In my experience there are several stages to the leaving process. The nervousness and prevarication as you pace around your office, psyching yourself up to hand in your resignation. The blur of emotions as its actually happening, the elation that you’ve actually done it. The relief that months and weeks of agonising are over, swiftly followed by a vague sense of hurt that your bosses didn’t try to talk you out of it and didn’t seem that sad to see you go. The smugness as you tell your colleagues that you will be escaping.

You go home that day emotionally drained and at peace. You have the best night’s sleep ever.

And the next day, you go into work and — anti-climax — everything is the same. You still have to meet deadlines, you still have to talk to clients, you still have to be a good worker. This part is the worst. When the phone rings it causes you physical pain. When you have to stay late you have never felt more resentlful. When you get given new work, you are incredulous, you can’t believe this is happening. You are in Professional Purgatory. And you can’t wait to get out.

The weeks pass and your notice period ticks away. As your leave date hurtles towards you, the feelings change. You start to see the good things about working for your employer. You’ll miss the people, the atmosphere, the local lunch spots. You feel a warm fondness, edged with a vague sense of remorse. Perhaps you rushed into things? Maybe it wouldn’t be so bad to stay? But then you think of your new shiny job and the cool and lovely people you’ll be working with. I bet they don’t have to put up with x, y and z. I bet they are well managed and appreciated. I bet they are really, really happy. Yes, it was the right decision. Purgatory passes and you are delivered to your new life with a calm sense of belonging.

But this is where my current story differs from its previous incarnations. You see I’ve gone and done the unthinkable. I have left my job with nothing to go to.
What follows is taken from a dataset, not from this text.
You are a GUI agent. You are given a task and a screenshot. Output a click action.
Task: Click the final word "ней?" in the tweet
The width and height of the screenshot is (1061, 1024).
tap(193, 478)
One of the downsides of this, apart from the delicate dance I’m doing with my overdraft, is that, as my last day drew inexorably closer, I had no protective foil against my doubts and second-thoughts. On the day itself I felt a rising sense of panic. That jolt when you miss the last step on the stairs. That feeling of weightlessness when your plane is gaining altitude and it seems like the engines won’t have enough thrust to bring the aircraft level. I was floating in limbo.

What have I done? For all the perfectly rational reasons I have been articulating to myself in the last few months I knew it was absolutely the right decision to leave. But I still didn’t want to actually go through with it. Maybe I could call it off? I’m sure they’d let me stay, wouldn’t they? We’ll cancel the leaving party. We’ll sort something out. Or I could leave next week maybe, just push it back a little.

I suddenly understood why people find it so hard to leave their jobs, to even consider dusting off their CV and talking to recruiters. It is so much easier to do nothing. Inertia is a powerful force. You can sit back and let the current take you wherever it wants you to go, and you are not responsible for the choice of destination. So much more uncomfortable to take hold of the controls.

How did I overcome this paralysis? I had to remind myself why I was leaving and what I’m hoping to achieve: freedom, happiness and a more fulfilling life. A fragment of Coldplay’s The Scientist, which always reminds me of uni, came to mind: nobody said it was easy, no one ever said it would be so hard. Well I can tell you it is hard, or it was for me at least. But, I am proud to report, certainly not impossible.

So I did it, I left. I packed up my stuff, I gave my leaving speech, I partied with my friends and colleagues.

And Monday, 18th November 2013, is Day 1. The first day of the rest of my life.